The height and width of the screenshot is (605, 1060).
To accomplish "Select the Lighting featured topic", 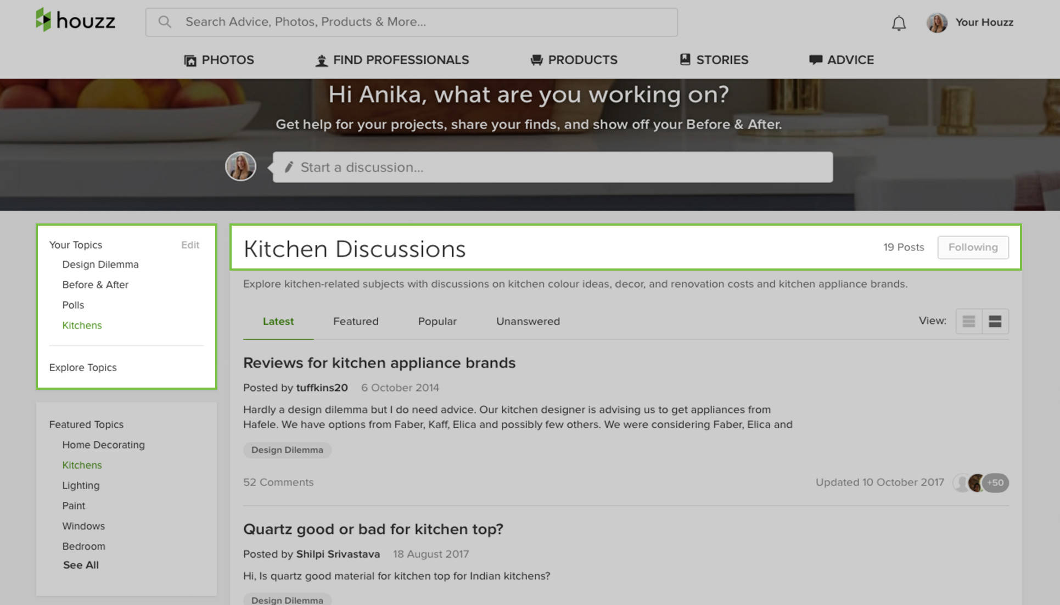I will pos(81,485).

-------

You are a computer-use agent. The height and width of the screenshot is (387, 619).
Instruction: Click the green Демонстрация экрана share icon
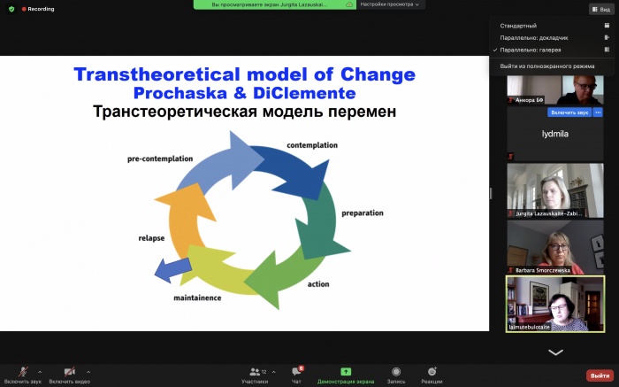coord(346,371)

-------

What needs to be done
Rewrite the records from the line with "You are a computer-use" to the line with "coord(346,371)", requests included, raising each coordinate in the answers by 128. Omit the pictures.

Result of this exercise
You are a computer-use agent. The height and width of the screenshot is (387, 619).
Instruction: Click the green Демонстрация экрана share icon
coord(474,499)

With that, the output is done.